Voto

8.5

La sorellina dell’universalmente acclamata Beyoncé è uscita con il suo terzo album in studio, che già dopo pochi giorni ha fatto impazzire il web.

A Seat at the Table è un album profondo, nel quale Solange riesce a trattare in modo sottile la tematica “scomoda” dell’essere una donna afroamericana nel 2016. Nel racconto interviene, oltre al padre, anche sua madre Tina, che in un interlude afferma: “It’s such beauty in Black people, and it really saddens me when we’re not allow to express that pride in being Black”.
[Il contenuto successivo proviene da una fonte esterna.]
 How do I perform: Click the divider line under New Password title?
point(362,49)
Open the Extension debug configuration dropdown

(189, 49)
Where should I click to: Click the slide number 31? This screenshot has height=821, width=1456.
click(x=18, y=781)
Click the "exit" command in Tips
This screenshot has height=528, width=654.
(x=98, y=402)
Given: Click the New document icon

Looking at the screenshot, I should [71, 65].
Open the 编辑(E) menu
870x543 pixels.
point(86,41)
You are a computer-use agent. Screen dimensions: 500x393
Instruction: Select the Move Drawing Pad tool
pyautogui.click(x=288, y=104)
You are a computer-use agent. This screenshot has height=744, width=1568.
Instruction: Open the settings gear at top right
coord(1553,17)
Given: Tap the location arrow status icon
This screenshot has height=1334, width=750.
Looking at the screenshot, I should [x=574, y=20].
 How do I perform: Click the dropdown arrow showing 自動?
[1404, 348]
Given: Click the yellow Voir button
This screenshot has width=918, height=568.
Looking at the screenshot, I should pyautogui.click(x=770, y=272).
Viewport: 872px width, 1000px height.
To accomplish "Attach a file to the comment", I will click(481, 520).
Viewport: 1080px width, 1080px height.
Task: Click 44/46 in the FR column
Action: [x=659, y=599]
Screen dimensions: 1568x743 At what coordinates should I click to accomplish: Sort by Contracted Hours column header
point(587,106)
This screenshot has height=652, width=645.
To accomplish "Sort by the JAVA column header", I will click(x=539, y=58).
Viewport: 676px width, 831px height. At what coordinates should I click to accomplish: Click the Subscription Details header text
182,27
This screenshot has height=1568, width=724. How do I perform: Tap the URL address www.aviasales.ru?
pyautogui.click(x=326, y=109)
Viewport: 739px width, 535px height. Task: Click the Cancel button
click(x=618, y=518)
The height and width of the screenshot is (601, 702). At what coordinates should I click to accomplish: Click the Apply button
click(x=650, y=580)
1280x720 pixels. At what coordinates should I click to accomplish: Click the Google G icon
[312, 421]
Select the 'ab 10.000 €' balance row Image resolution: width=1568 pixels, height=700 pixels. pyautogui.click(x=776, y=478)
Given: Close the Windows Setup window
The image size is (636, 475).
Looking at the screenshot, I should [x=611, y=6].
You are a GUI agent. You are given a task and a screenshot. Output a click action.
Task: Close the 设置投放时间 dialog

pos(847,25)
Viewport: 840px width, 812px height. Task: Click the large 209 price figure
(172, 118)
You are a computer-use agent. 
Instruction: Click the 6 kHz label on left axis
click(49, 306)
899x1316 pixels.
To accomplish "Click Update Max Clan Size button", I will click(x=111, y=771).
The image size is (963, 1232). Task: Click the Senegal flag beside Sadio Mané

Per quanto riguarda le collaborazioni, la scaletta può giovarsi di un cast importante: per citarne solo alcuni, Lil’ Wayne in Mad, che dà un tono più ballabile alla tracklist, la cugina Kelly Rowland e Sampha in Don’t Touch My Hair, già diventata una hit. Anche dietro le quinte emergono protagonisti d’eccezione: tra i producer presenziano, ad esempio, Raphael Saadiq e Q-Tip. In questo quadro, la voce R&B dell’artista – che qualcuno ha paragonato a quella di Minnie Riperton – interviene come palliativo a tutta la sofferenza da lei stessa narrata.

A Seat at the Table è un disco spirituale con il quale Solange riesce a far sedere l’ascoltatore e parlargli di attualità attraverso le sue sinuose melodie.